OpenGo: An OpenClaw-Based Robotic Dog with Real-Time Skill Switching
Hanbing Li, Xuewei Cao, Zhiwen Zeng, Yuhan Wu, Yanyong Zhang, Yan Xia

TL;DR
OpenGo is a robotic dog platform that can switch skills in real time using a customizable library, autonomous validation, and natural language guidance, enhancing adaptability in dynamic environments.
Contribution
The paper introduces OpenGo, a robotic dog with real-time skill switching, autonomous skill validation, and natural language interaction, advancing embodied intelligence capabilities.
Findings
Successfully deployed on Unitree's Go2 robotic dog.
Enabled real-time skill switching based on scene and instructions.
Integrated natural-language guidance for user control.
Abstract
Adaptation to complex tasks and multiple scenarios remains a significant challenge for a single robot agent.
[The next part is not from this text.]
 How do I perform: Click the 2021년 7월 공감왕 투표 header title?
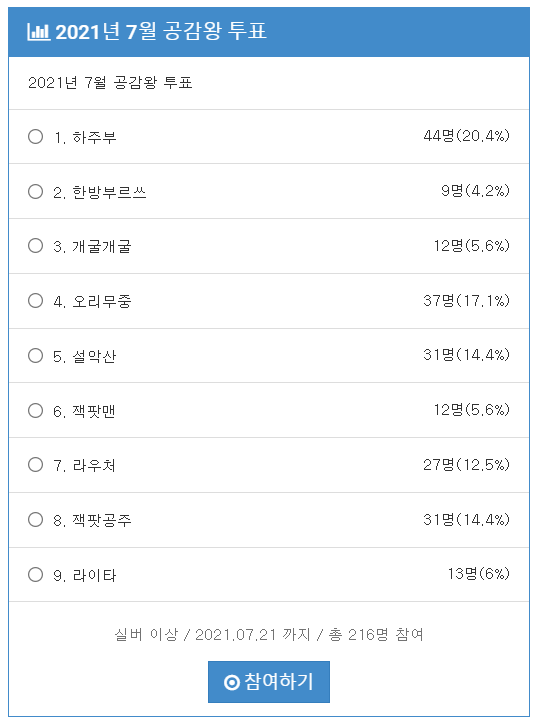[x=161, y=32]
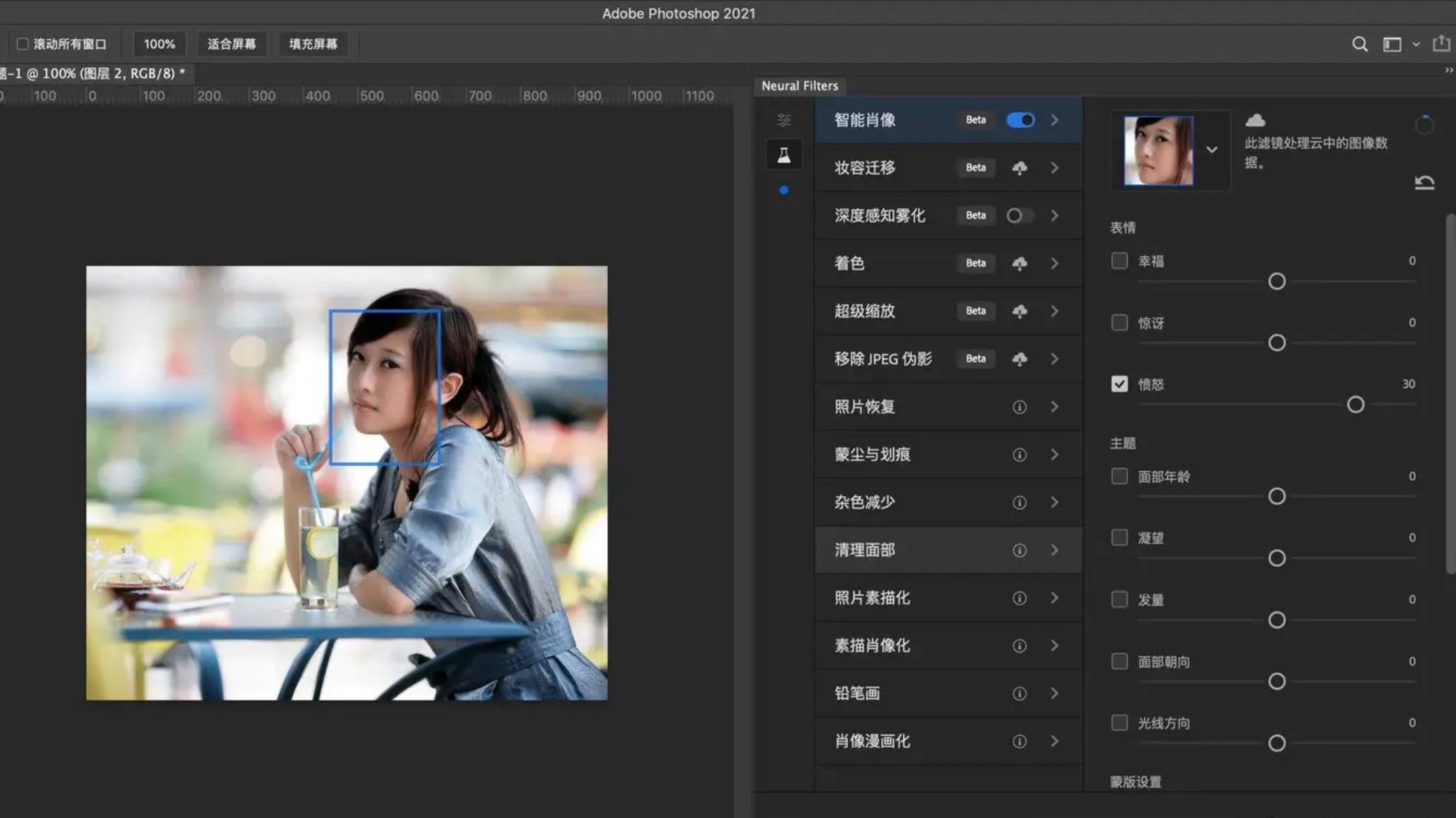Screen dimensions: 1456x818
Task: Click the reset arrow icon in the right panel
Action: tap(1424, 182)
The ability to acquire organize, and switch between a wide range of skills in real time, particularly in dynamic environments, has become a fundamental requirement for embodied intelligence. We introduce OpenGo, an OpenClaw-powered embodied robotic dog capable of switching skills in real time according to the scene and task instructions. Specifically, the agent is equipped with (1) a customizable skill library with easy skill import and autonomous skill validation, (2) a dispatcher that selects and invokes different skills according to task prompts or language instructions, and (3) a self-learning framework that fine-tunes skills based on task completion and human feedback. We deploy the agent in Unitree's Go2 robotic dog and validate its capabilities in self-checking and…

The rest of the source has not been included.